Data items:

*** Block opens ***

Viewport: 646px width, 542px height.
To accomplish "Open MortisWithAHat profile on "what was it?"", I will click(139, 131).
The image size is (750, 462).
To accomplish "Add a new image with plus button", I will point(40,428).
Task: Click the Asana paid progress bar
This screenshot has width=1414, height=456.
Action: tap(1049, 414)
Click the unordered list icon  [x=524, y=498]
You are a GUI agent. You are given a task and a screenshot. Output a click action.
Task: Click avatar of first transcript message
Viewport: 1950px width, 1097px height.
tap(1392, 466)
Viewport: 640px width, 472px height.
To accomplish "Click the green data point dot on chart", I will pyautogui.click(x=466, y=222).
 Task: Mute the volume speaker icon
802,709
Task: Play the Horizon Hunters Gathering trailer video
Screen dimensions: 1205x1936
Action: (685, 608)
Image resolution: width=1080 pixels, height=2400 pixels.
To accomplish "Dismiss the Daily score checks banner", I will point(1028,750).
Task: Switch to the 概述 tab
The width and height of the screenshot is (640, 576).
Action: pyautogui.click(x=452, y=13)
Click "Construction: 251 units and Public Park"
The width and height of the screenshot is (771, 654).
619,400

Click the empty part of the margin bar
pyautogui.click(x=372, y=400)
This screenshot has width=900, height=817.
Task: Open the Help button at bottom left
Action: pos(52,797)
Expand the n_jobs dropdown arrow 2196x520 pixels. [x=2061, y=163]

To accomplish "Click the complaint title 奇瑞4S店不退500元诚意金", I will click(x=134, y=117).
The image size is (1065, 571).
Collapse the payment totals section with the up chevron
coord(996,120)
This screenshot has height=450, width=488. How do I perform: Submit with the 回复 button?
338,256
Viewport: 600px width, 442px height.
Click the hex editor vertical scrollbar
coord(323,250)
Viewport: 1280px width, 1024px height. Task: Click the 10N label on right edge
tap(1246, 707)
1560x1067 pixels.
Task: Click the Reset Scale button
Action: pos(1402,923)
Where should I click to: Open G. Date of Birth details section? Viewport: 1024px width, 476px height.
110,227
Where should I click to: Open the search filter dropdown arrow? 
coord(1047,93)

*** Block closes ***

Task objective
Please report all lines in the entries where "size" appears.

Answer for this exercise
The image size is (750, 462).
The image size is (1065, 571).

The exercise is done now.